# PROBLEM DETAILS
Repeat each record exactly. Any picture gets left out.

◆ ◆ ◆

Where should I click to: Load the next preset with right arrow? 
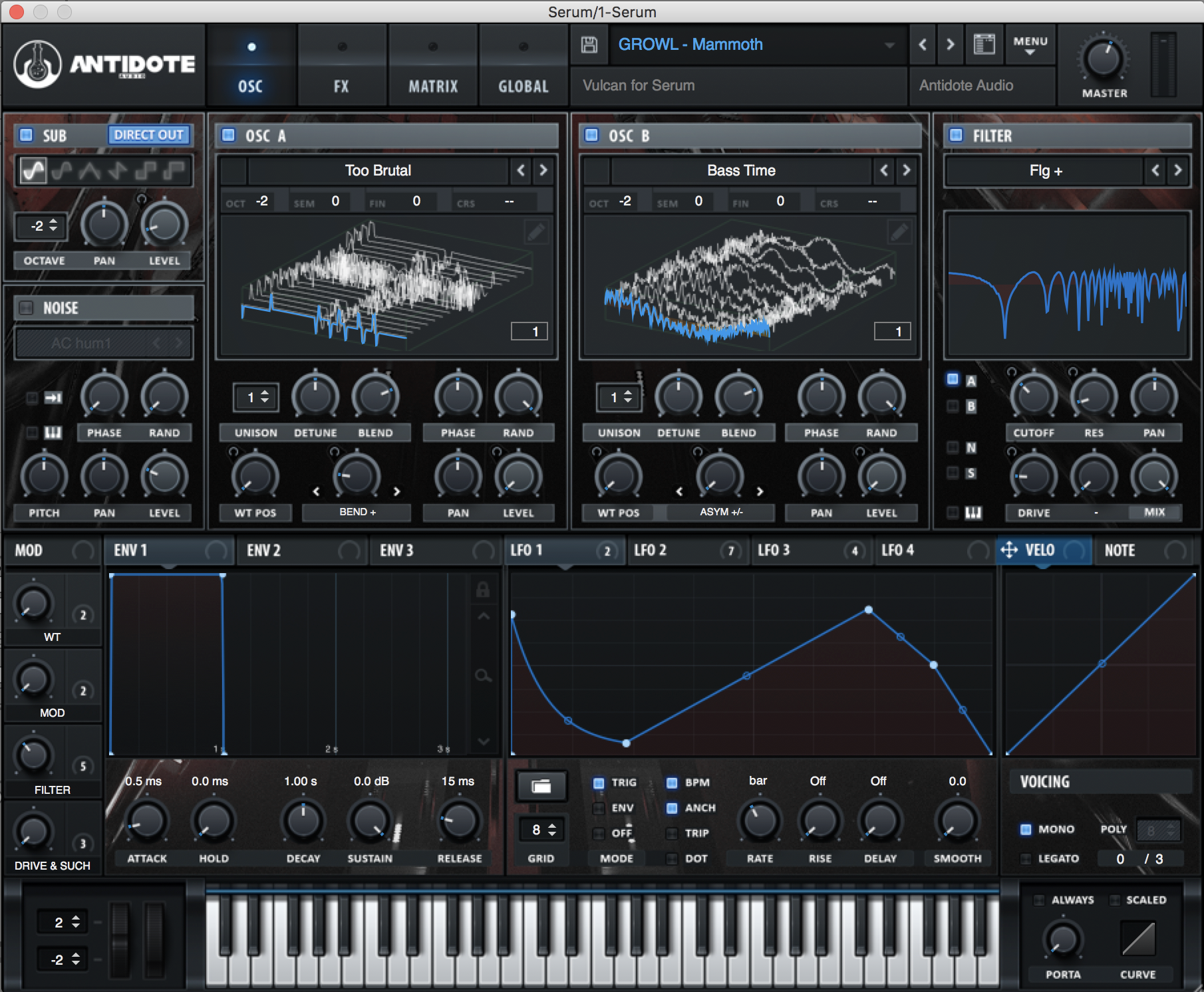950,45
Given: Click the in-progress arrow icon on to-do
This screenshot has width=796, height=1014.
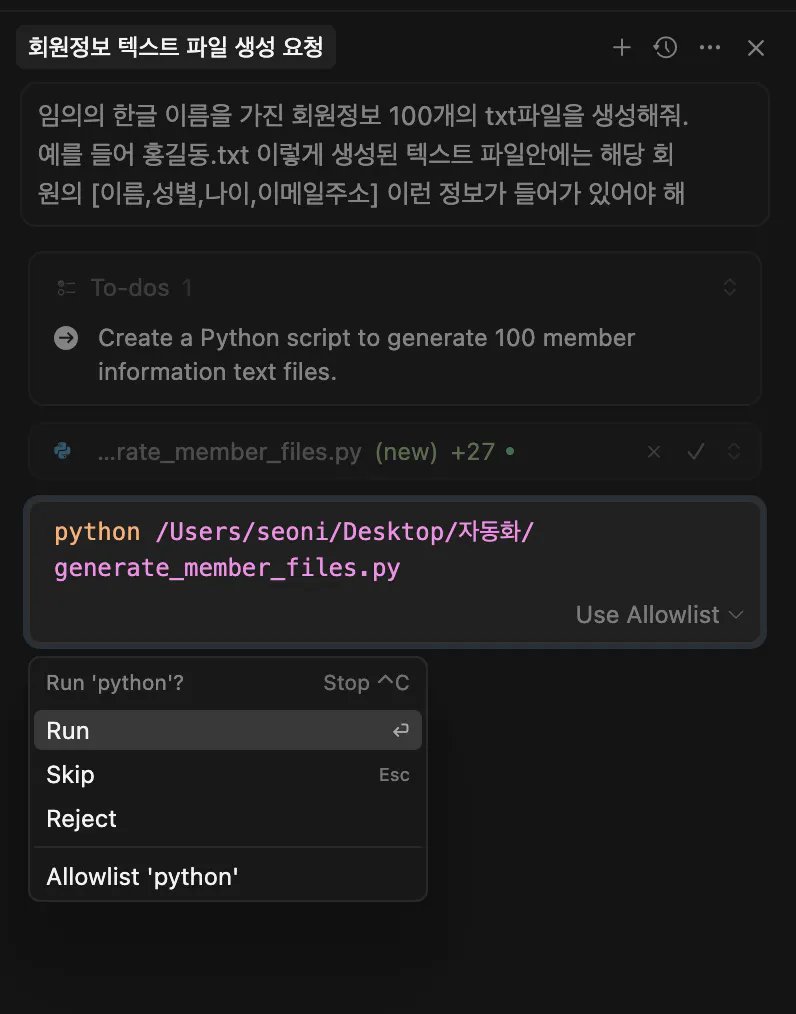Looking at the screenshot, I should tap(66, 338).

◆ ◆ ◆

# SOLUTION TO THE PROBLEM
Where should I click to: Load the next preset with right arrow? 
950,45
Given: Click the in-progress arrow icon on to-do
This screenshot has width=796, height=1014.
Looking at the screenshot, I should tap(66, 338).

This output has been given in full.